The role of gamma-glutamyltransferase (gamma-GT) in renal ammoniagenesis and glutamine utilization was evaluated in the intact functioning rat kidney. Total NH4+ released, as the sum of renal venous and urinary NH4+, was measured under conditions of chronic metabolic acidosis and paraminohippurate infusion. Ammonia derived from extracellular gamma-GT hydrolysis of glutamine was differentiated from that produced by intracellular phosphate dependent glutaminase (PDG) by employing acivicin, a gamma-GT inhibitor. In non-acidotic animals acivicin administration inhibited gamma-GT 95% and renal venous NH4+ release 48%; NH4+ release into the urine was not inhibited. Chronic metabolic acidosis elevated total NH4+ release 2.5fold, associated with adaptive increase in both gamma-GT and PDG; acivicin reduced total NH4+ released 36% with both renal venous and urinary release effected. The contribution of gamma-GT to total NH4+ production doubles in metabolic acidosis in agreement with the adaptive rise in the in vitro assayed gamma-GT activity.

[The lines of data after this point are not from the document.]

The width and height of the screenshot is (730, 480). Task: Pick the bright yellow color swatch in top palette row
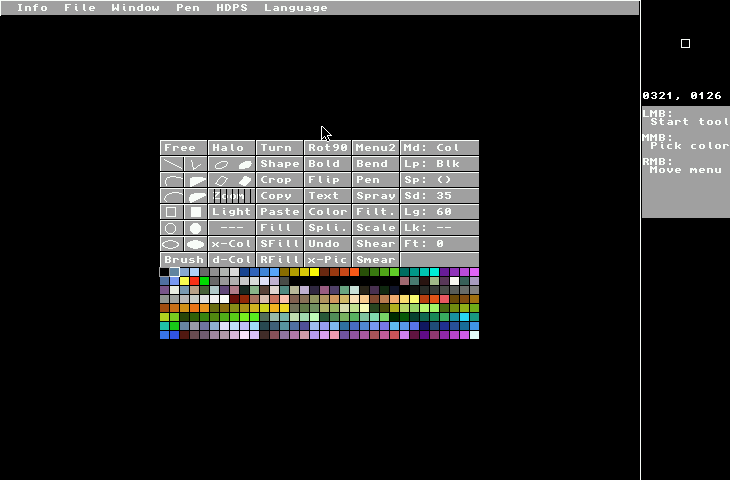coord(314,272)
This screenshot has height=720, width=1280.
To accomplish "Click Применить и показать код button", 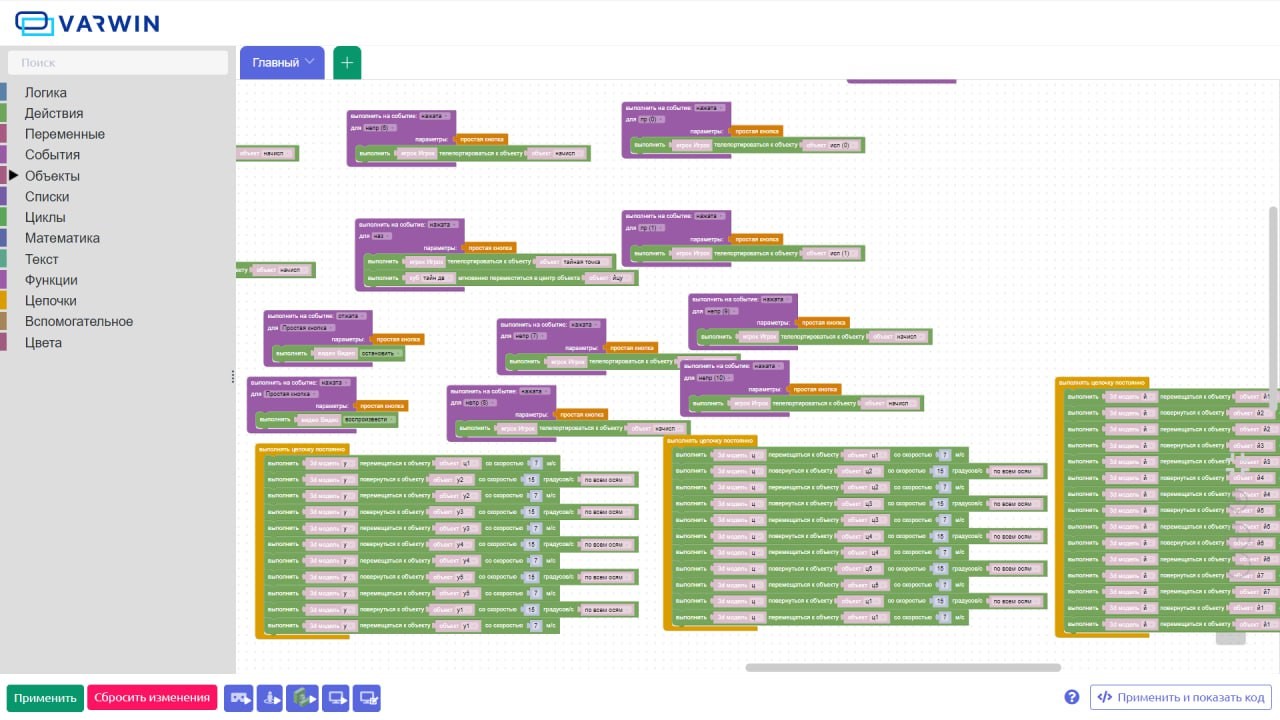I will tap(1181, 698).
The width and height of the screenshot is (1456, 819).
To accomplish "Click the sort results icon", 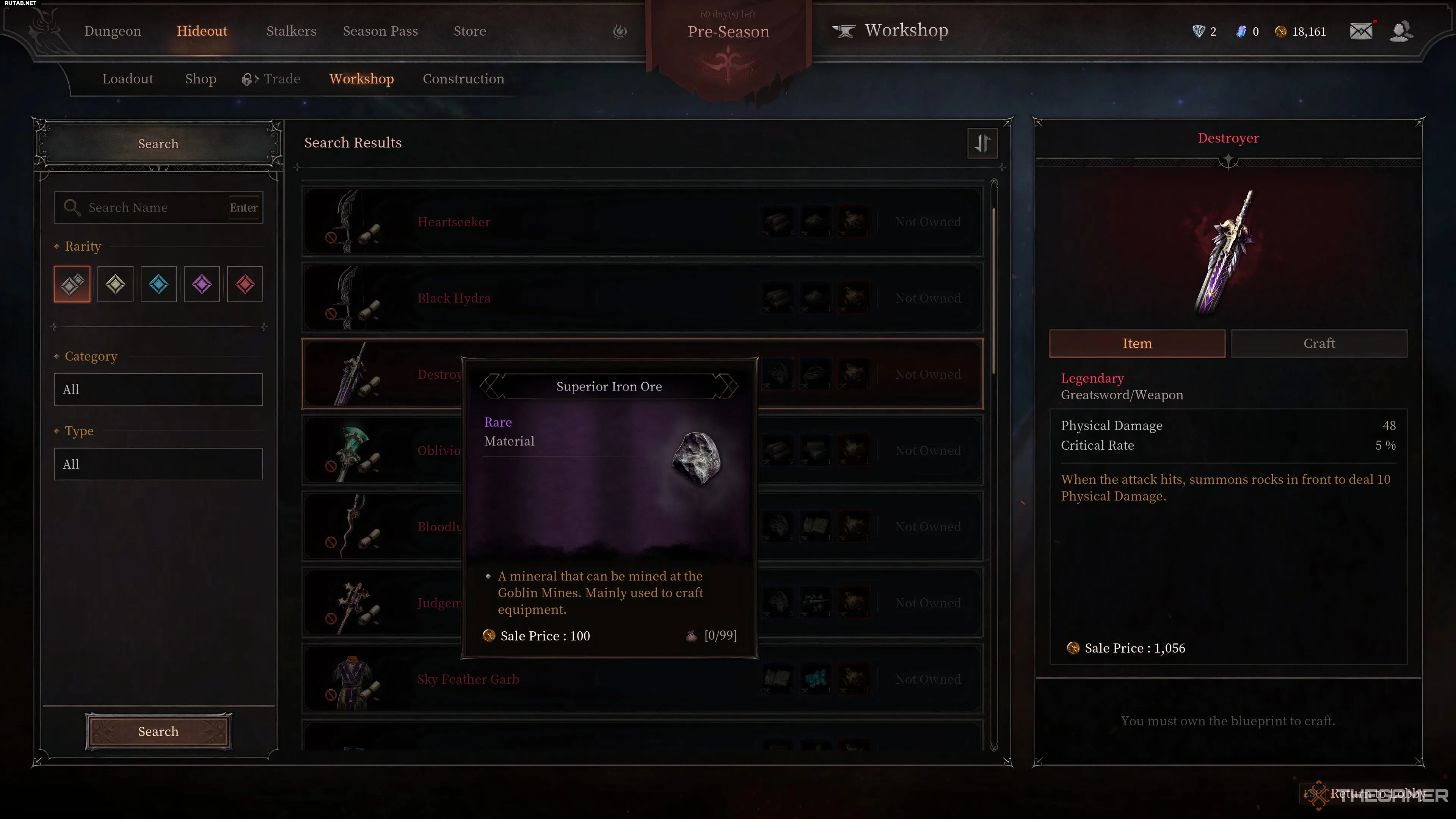I will [x=982, y=143].
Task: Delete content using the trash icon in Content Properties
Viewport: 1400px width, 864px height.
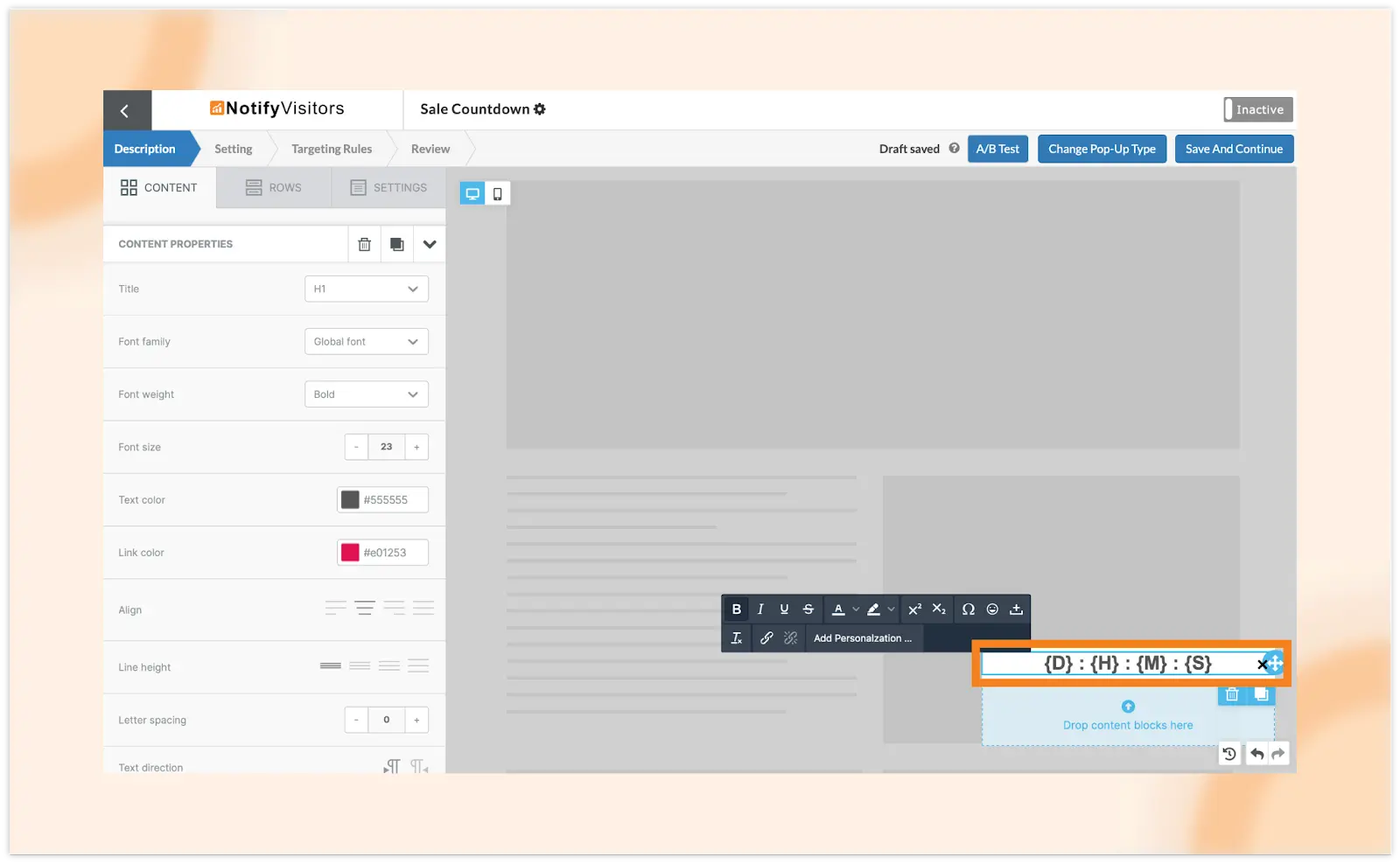Action: point(364,244)
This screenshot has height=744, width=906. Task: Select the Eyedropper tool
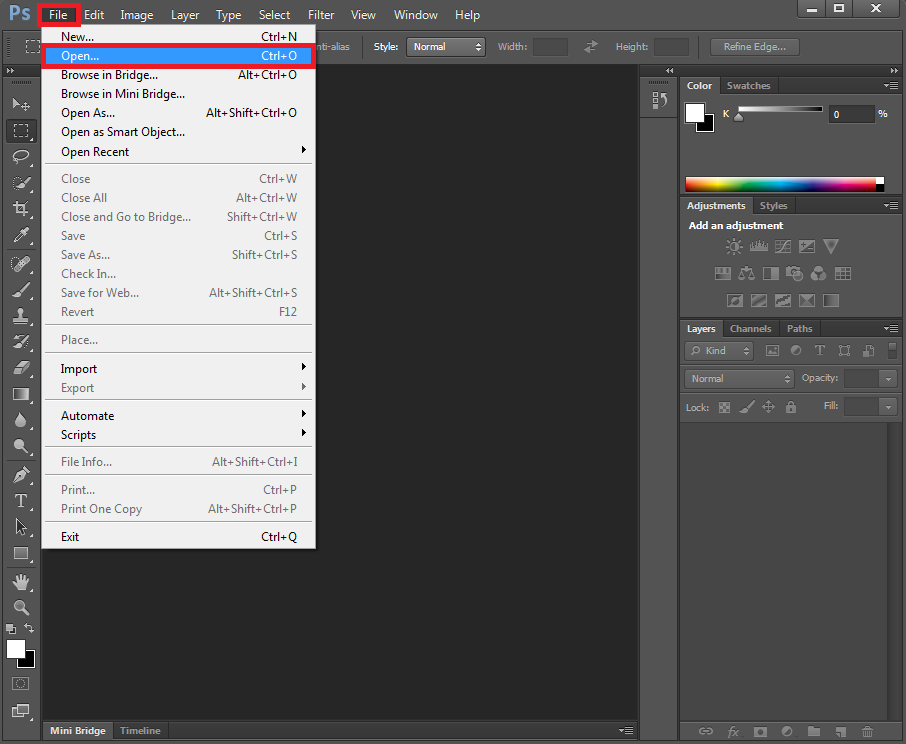point(22,236)
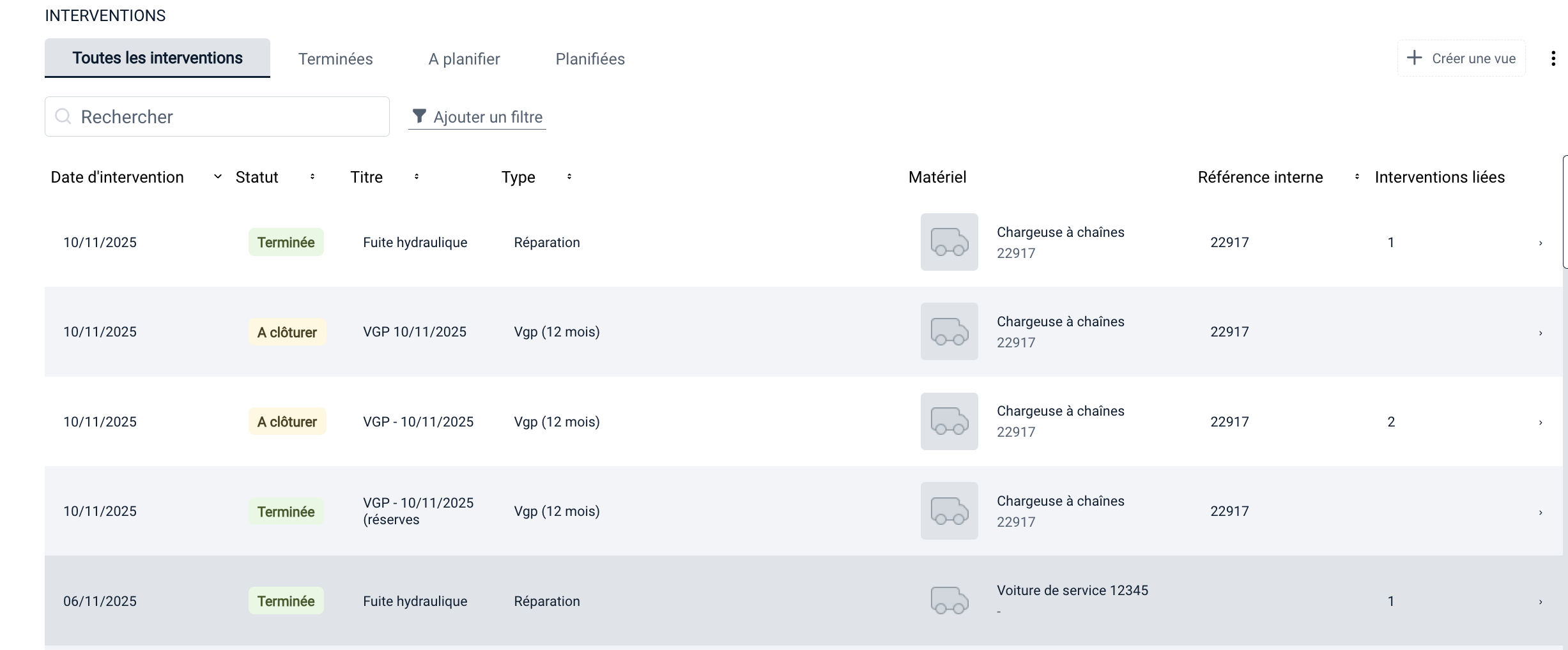Open the row chevron for VGP 10/11/2025

tap(1541, 333)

Luminal ammoniagenesis increases in chronic acidosis associated with a fall in urinary glutamine concentration and a rise in the blood to urine glutamine concentration gradient; gamma-GT inhibition eliminates this gradient suggesting luminal ammoniagenesis is largely dependent upon the paracellular glutamine flux. In support of this, paraminohippurate (PAH) infusion increased total renal NH4+ release due entirely to enhanced NH4+ excretion. PAH stimulated luminal ammoniagenesis was associated with an acceleration of renal glutamine extraction and a steeper blood to urine glutamine diffusion gradient; acivicin blocked this response consistent with PAH secretion coupled to activation of intraluminal gamma-GT and glutamine hydrolysis.